**What the exercise asks**. Copy the light bar forum thread below from "Dont know how" up to and including "the same spot.", replacing "vents" with "knockouts".

# Installing light bar on 03 2500Hd



## dj89 (Oct 16, 2008)

I have mounted my light bar on my truck see in my sig for info on it. Were is the best place to run the wires in the cab? The only place i can see is the cab filter..... is there any were else?


----------



## 04chevy2500 (Oct 7, 2009)

are you using the factor light switch? you have multiple options. you can do the vent or if you want a perminant solution you can drill into the roof(wouldnt recomend this).


----------



## naturalgreen (Dec 6, 2008)

some guys go through third brake light.
search previous posts
just make sure you seal it


----------



## deere615 (Jun 1, 2007)

If you have the plow prep pack wires are above headliner just run them to your third brak light other wise for my lightbar I just run them right through the 3rd brake light through the headliner down along the windshield. If your doing something different and have to go another way just drill a hole in your firewall On my 03 2500hd the was a round opening in the plastic on the inside and the stuff that covers the outside of the firewall and I just drilled a hole, dont forget to put something around the edges so wires dont rub on bare metal and also if you go the third brake light way you gotta reseal it with some silicon


----------



## dj89 (Oct 16, 2008)

The wires are big. I do not have the plow prep. How wold i run them through the filter? drill a hole?


----------



## deere615 (Jun 1, 2007)

Dont know how big wires could be for a light but I have 6 going into the top of my 3rd brake light for my responder and 4 going through the bottom for cargo lights. You can notch the brake light some also, then just reseal it this is the easiest way to wire in a light on the roof if your not drilling a hole in the roof. I would go though vents but thats me. Heres a pic of my half ton not 2500hd but the hole is close to the same area if not the same spot.


----------



## dj89 (Oct 16, 2008)

There is two 8 gauge wires with like 14 gauge, for power to the battery, Than Another wire ith 3 14 gauge.... I think i will run them through the vent.


----------



## KL&M Snow Div. (Jan 2, 2009)

The vent is probably best for that amount of wire.


----------



## Burkartsplow (Nov 1, 2007)

There are two knockouts in the back corners of the cab. Look under the cab and you will see them. You will have to pull up the floor mat or carpeting from the corner to have full access to them(very simple). Take a hammer and they pop right out. I have 5 wires running through both of mine for all my lights and salter with that plastic sheeting around them. You will have plenty of room with them. It is a pain to try and go through the vents. Good Luck.

**Information shown**.
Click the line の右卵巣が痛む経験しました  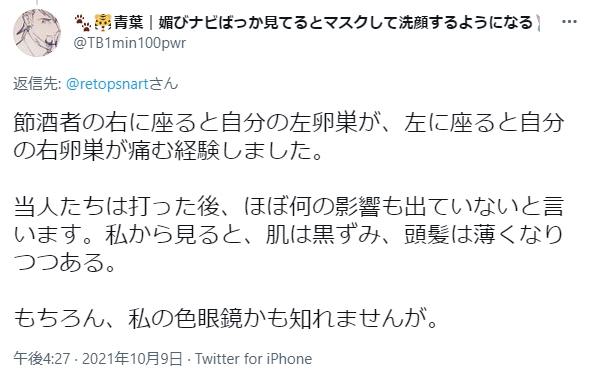[168, 151]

**Result**.
Dont know how big wires could be for a light but I have 6 going into the top of my 3rd brake light for my responder and 4 going through the bottom for cargo lights. You can notch the brake light some also, then just reseal it this is the easiest way to wire in a light on the roof if your not drilling a hole in the roof. I would go though knockouts but thats me. Heres a pic of my half ton not 2500hd but the hole is close to the same area if not the same spot.